■ **Exercise instructions**
Repeat the records below exactly.

Dataset entries:
———

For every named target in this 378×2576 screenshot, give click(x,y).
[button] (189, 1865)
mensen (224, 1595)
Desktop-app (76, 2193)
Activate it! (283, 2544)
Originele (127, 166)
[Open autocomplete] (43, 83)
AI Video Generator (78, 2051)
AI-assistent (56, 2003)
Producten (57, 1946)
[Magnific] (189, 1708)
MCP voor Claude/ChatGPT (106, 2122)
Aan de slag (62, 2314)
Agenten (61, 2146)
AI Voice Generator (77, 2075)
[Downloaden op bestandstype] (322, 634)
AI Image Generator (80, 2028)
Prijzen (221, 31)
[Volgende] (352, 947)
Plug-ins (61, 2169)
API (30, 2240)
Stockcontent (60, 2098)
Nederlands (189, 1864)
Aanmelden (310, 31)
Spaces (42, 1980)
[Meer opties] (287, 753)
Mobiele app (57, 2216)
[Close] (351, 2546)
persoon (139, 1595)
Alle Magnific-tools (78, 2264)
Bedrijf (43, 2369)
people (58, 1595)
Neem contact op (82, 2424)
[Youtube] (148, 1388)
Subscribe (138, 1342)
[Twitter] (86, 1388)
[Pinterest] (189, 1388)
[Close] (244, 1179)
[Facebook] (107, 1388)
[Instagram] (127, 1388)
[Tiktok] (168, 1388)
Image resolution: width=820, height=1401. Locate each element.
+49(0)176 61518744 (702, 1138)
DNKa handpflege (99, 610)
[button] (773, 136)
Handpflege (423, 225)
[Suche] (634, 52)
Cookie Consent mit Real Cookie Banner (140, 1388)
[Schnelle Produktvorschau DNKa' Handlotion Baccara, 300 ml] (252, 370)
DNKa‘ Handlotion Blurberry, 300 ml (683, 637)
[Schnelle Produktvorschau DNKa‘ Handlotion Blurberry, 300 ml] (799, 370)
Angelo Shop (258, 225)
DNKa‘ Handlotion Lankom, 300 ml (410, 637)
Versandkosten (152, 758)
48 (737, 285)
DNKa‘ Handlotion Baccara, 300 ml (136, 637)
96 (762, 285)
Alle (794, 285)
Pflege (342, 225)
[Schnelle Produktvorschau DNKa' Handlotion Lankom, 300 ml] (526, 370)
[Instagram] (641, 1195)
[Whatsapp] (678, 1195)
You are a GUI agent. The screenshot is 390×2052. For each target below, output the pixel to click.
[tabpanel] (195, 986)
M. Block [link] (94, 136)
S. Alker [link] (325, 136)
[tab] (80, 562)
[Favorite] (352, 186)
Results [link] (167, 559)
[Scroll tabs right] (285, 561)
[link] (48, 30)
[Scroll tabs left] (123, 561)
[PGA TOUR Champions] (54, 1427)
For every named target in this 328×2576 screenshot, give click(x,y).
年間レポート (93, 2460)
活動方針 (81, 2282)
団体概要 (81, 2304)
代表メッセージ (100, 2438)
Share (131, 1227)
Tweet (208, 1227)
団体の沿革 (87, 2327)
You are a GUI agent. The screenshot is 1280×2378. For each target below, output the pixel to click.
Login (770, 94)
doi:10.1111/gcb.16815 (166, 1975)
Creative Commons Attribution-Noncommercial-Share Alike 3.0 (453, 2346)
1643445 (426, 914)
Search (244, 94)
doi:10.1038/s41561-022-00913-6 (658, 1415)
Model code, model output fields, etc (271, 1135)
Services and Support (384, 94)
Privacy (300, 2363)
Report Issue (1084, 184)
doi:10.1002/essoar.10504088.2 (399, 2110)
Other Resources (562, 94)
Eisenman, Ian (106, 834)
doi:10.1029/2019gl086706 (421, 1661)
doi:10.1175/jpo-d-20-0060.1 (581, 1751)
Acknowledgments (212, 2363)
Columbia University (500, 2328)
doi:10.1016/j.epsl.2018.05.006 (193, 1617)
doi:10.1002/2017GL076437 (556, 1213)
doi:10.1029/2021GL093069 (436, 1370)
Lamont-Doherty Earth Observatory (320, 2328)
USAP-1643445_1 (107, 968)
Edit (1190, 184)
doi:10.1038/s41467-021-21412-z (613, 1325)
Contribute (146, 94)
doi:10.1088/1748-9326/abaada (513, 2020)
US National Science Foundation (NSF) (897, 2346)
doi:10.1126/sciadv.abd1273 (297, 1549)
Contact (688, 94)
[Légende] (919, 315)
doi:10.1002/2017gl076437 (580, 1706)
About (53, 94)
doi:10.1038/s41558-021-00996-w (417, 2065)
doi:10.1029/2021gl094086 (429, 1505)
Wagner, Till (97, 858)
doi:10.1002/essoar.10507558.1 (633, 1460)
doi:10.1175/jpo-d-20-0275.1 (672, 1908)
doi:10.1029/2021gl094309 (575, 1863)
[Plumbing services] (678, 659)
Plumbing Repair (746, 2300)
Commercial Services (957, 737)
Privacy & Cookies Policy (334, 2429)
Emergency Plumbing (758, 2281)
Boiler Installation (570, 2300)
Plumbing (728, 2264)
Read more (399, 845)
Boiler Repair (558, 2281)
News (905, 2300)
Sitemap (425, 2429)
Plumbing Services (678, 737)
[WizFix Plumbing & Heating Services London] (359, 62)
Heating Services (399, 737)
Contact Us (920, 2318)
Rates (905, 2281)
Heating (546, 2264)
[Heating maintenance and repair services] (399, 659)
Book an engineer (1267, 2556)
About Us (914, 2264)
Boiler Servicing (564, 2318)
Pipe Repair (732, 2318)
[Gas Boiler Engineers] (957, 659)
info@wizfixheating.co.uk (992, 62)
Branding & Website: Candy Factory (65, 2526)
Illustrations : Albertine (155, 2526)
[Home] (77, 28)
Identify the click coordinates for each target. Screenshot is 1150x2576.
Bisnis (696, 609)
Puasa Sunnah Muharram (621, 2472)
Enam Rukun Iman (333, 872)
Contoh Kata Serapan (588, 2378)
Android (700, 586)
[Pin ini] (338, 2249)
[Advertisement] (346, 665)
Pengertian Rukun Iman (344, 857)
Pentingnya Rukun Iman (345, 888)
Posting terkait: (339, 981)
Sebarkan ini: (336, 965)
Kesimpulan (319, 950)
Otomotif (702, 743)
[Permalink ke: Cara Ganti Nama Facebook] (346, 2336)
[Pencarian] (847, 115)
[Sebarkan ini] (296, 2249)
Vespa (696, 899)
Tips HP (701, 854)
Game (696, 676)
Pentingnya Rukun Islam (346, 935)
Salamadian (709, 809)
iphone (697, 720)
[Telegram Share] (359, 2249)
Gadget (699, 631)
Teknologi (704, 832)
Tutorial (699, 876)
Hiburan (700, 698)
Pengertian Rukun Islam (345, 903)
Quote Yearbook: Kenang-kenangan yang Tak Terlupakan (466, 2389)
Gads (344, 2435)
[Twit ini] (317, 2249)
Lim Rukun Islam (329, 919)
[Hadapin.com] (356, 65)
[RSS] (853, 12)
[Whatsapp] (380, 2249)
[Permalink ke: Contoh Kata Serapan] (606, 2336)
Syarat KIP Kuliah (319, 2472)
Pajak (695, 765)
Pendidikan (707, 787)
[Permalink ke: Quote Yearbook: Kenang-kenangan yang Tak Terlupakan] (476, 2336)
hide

———

■ **Solution**
For every named target in this 378×2576 screenshot, give click(x,y).
[button] (189, 1865)
mensen (224, 1595)
Desktop-app (76, 2193)
Activate it! (283, 2544)
Originele (127, 166)
[Open autocomplete] (43, 83)
AI Video Generator (78, 2051)
AI-assistent (56, 2003)
Producten (57, 1946)
[Magnific] (189, 1708)
MCP voor Claude/ChatGPT (106, 2122)
Aan de slag (62, 2314)
Agenten (61, 2146)
AI Voice Generator (77, 2075)
[Downloaden op bestandstype] (322, 634)
AI Image Generator (80, 2028)
Prijzen (221, 31)
[Volgende] (352, 947)
Plug-ins (61, 2169)
API (30, 2240)
Stockcontent (60, 2098)
Nederlands (189, 1864)
Aanmelden (310, 31)
Spaces (42, 1980)
[Meer opties] (287, 753)
Mobiele app (57, 2216)
[Close] (351, 2546)
persoon (139, 1595)
Alle Magnific-tools (78, 2264)
Bedrijf (43, 2369)
people (58, 1595)
Neem contact op (82, 2424)
[Youtube] (148, 1388)
Subscribe (138, 1342)
[Twitter] (86, 1388)
[Pinterest] (189, 1388)
[Close] (244, 1179)
[Facebook] (107, 1388)
[Instagram] (127, 1388)
[Tiktok] (168, 1388)
Image resolution: width=820, height=1401. Locate each element.
+49(0)176 61518744 (702, 1138)
DNKa handpflege (99, 610)
[button] (773, 136)
Handpflege (423, 225)
[Suche] (634, 52)
Cookie Consent mit Real Cookie Banner (140, 1388)
[Schnelle Produktvorschau DNKa' Handlotion Baccara, 300 ml] (252, 370)
DNKa‘ Handlotion Blurberry, 300 ml (683, 637)
[Schnelle Produktvorschau DNKa‘ Handlotion Blurberry, 300 ml] (799, 370)
Angelo Shop (258, 225)
DNKa‘ Handlotion Lankom, 300 ml (410, 637)
Versandkosten (152, 758)
48 (737, 285)
DNKa‘ Handlotion Baccara, 300 ml (136, 637)
96 (762, 285)
Alle (794, 285)
Pflege (342, 225)
[Schnelle Produktvorschau DNKa' Handlotion Lankom, 300 ml] (526, 370)
[Instagram] (641, 1195)
[Whatsapp] (678, 1195)
You are a GUI agent. The screenshot is 390×2052. For each target below, output the pixel to click.
[tabpanel] (195, 986)
M. Block [link] (94, 136)
S. Alker [link] (325, 136)
[tab] (80, 562)
[Favorite] (352, 186)
Results [link] (167, 559)
[Scroll tabs right] (285, 561)
[link] (48, 30)
[Scroll tabs left] (123, 561)
[PGA TOUR Champions] (54, 1427)
For every named target in this 328×2576 screenshot, give click(x,y).
年間レポート (93, 2460)
活動方針 (81, 2282)
団体概要 (81, 2304)
代表メッセージ (100, 2438)
Share (131, 1227)
Tweet (208, 1227)
団体の沿革 (87, 2327)
You are a GUI agent. The screenshot is 1280×2378. For each target below, output the pixel to click.
Login (770, 94)
doi:10.1111/gcb.16815 (166, 1975)
Creative Commons Attribution-Noncommercial-Share Alike 3.0 (453, 2346)
1643445 (426, 914)
Search (244, 94)
doi:10.1038/s41561-022-00913-6 (658, 1415)
Model code, model output fields, etc (271, 1135)
Services and Support (384, 94)
Privacy (300, 2363)
Report Issue (1084, 184)
doi:10.1002/essoar.10504088.2 (399, 2110)
Other Resources (562, 94)
Eisenman, Ian (106, 834)
doi:10.1029/2019gl086706 (421, 1661)
doi:10.1175/jpo-d-20-0060.1 (581, 1751)
Acknowledgments (212, 2363)
Columbia University (500, 2328)
doi:10.1016/j.epsl.2018.05.006 (193, 1617)
doi:10.1002/2017GL076437 (556, 1213)
doi:10.1029/2021GL093069 (436, 1370)
Lamont-Doherty Earth Observatory (320, 2328)
USAP-1643445_1 (107, 968)
Edit (1190, 184)
doi:10.1038/s41467-021-21412-z (613, 1325)
Contribute (146, 94)
doi:10.1088/1748-9326/abaada (513, 2020)
US National Science Foundation (NSF) (897, 2346)
doi:10.1126/sciadv.abd1273 (297, 1549)
Contact (688, 94)
[Légende] (919, 315)
doi:10.1002/2017gl076437 (580, 1706)
About (53, 94)
doi:10.1038/s41558-021-00996-w (417, 2065)
doi:10.1029/2021gl094086 (429, 1505)
Wagner, Till (97, 858)
doi:10.1002/essoar.10507558.1 (633, 1460)
doi:10.1175/jpo-d-20-0275.1 (672, 1908)
doi:10.1029/2021gl094309 (575, 1863)
[Plumbing services] (678, 659)
Plumbing Repair (746, 2300)
Commercial Services (957, 737)
Privacy & Cookies Policy (334, 2429)
Emergency Plumbing (758, 2281)
Boiler Installation (570, 2300)
Plumbing (728, 2264)
Read more (399, 845)
Boiler Repair (558, 2281)
News (905, 2300)
Sitemap (425, 2429)
Plumbing Services (678, 737)
[WizFix Plumbing & Heating Services London] (359, 62)
Heating Services (399, 737)
Contact Us (920, 2318)
Rates (905, 2281)
Heating (546, 2264)
[Heating maintenance and repair services] (399, 659)
Book an engineer (1267, 2556)
About Us (914, 2264)
Boiler Servicing (564, 2318)
Pipe Repair (732, 2318)
[Gas Boiler Engineers] (957, 659)
info@wizfixheating.co.uk (992, 62)
Branding & Website: Candy Factory (65, 2526)
Illustrations : Albertine (155, 2526)
[Home] (77, 28)
Identify the click coordinates for each target. Screenshot is 1150x2576.
Bisnis (696, 609)
Puasa Sunnah Muharram (621, 2472)
Enam Rukun Iman (333, 872)
Contoh Kata Serapan (588, 2378)
Android (700, 586)
[Pin ini] (338, 2249)
[Advertisement] (346, 665)
Pengertian Rukun Iman (344, 857)
Pentingnya Rukun Iman (345, 888)
Posting terkait: (339, 981)
Sebarkan ini: (336, 965)
Kesimpulan (319, 950)
Otomotif (702, 743)
[Permalink ke: Cara Ganti Nama Facebook] (346, 2336)
[Pencarian] (847, 115)
[Sebarkan ini] (296, 2249)
Vespa (696, 899)
Tips HP (701, 854)
Game (696, 676)
Pentingnya Rukun Islam (346, 935)
Salamadian (709, 809)
iphone (697, 720)
[Telegram Share] (359, 2249)
Gadget (699, 631)
Teknologi (704, 832)
Tutorial (699, 876)
Hiburan (700, 698)
Pengertian Rukun Islam (345, 903)
Quote Yearbook: Kenang-kenangan yang Tak Terlupakan (466, 2389)
Gads (344, 2435)
[Twit ini] (317, 2249)
Lim Rukun Islam (329, 919)
[Hadapin.com] (356, 65)
[RSS] (853, 12)
[Whatsapp] (380, 2249)
[Permalink ke: Contoh Kata Serapan] (606, 2336)
Syarat KIP Kuliah (319, 2472)
Pajak (695, 765)
Pendidikan (707, 787)
[Permalink ke: Quote Yearbook: Kenang-kenangan yang Tak Terlupakan] (476, 2336)
hide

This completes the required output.